Habiter en milieu urbain ne signifie pas qu’il est impossible de composter ses déchets alimentaires. Plusieurs solutions permettent de faciliter ce geste pour les consommateurs. Idriss Aouriri, fondateur de Ecovi, explique à ID comment son entreprise veut faciliter le compostage dans les habitations en ville.
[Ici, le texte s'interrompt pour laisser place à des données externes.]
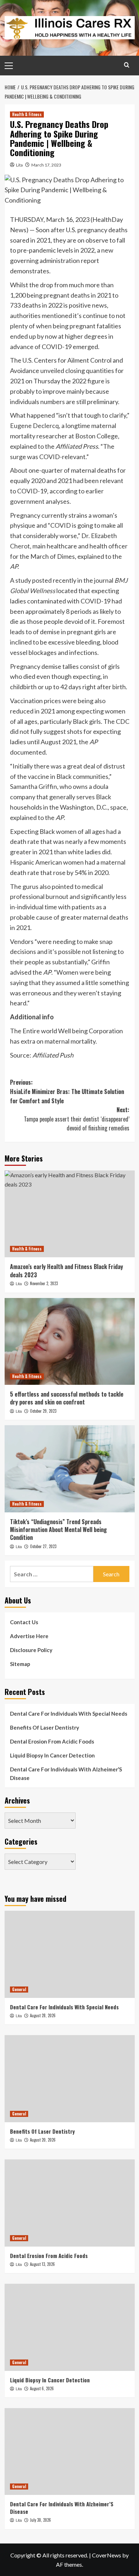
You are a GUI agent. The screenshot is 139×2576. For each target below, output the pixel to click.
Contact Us (24, 1622)
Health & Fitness (27, 114)
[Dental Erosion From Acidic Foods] (70, 2202)
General (19, 1989)
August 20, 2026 (43, 2140)
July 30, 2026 (40, 2520)
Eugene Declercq (34, 425)
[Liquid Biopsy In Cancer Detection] (70, 2327)
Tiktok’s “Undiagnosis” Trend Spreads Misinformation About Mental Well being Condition (58, 1529)
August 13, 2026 (42, 2264)
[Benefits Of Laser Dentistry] (70, 2078)
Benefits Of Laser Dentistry (44, 1727)
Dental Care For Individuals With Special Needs (68, 1713)
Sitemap (20, 1664)
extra (28, 1041)
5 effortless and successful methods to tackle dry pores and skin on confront (66, 1398)
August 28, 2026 (43, 2015)
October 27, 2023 (43, 1546)
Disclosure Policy (31, 1650)
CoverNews (106, 2555)
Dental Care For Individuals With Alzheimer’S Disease (66, 1773)
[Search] (126, 65)
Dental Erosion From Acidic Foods (52, 1741)
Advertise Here (29, 1636)
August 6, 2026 (42, 2388)
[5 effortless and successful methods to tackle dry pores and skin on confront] (70, 1341)
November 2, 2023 (44, 1283)
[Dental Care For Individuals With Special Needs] (70, 1954)
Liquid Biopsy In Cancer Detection (52, 1755)
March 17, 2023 (46, 165)
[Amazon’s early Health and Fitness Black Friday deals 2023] (70, 1213)
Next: (76, 1118)
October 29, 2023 (43, 1411)
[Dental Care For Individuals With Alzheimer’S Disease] (70, 2451)
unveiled (52, 370)
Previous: (67, 1091)
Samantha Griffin (33, 786)
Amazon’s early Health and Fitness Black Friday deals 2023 (66, 1270)
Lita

Alors que les ordures alimentaires comptent encore pour 30% des déchets produits par les consommateurs, ceux-ci se tournent de plus en plus vers la solution du compostage afin de les transformer en terreau fertile. Cependant, les solutions de compost en milieu urbain sont encore limitées en matière de processus et d’espace. Avec ses composteurs à base de micro-organismes, l’entreprise Ecovi veut permettre aux citadins de transformer leurs déchets tout en limitant le besoin d’entretien. ID a rencontré Idriss Aouriri, ingénieur agronome et fondateur d’Ecovi, pour en apprendre davantage sur leur procédé.

Que propose Ecovi ?

Ecovi propose toute une gamme de solutions qui permettent de composter et de transformer les déchets en milieu urbain. Cela comprend notamment les déchets en cuisine pour les transformer en engrais liquide, en terreau ou en compost. Le compost est ensuite utilisé par exemple sur un toit, sur un balcon ou une terrasse.  L’idée, c’est de permettre à chacun de cultiver son compost en ville.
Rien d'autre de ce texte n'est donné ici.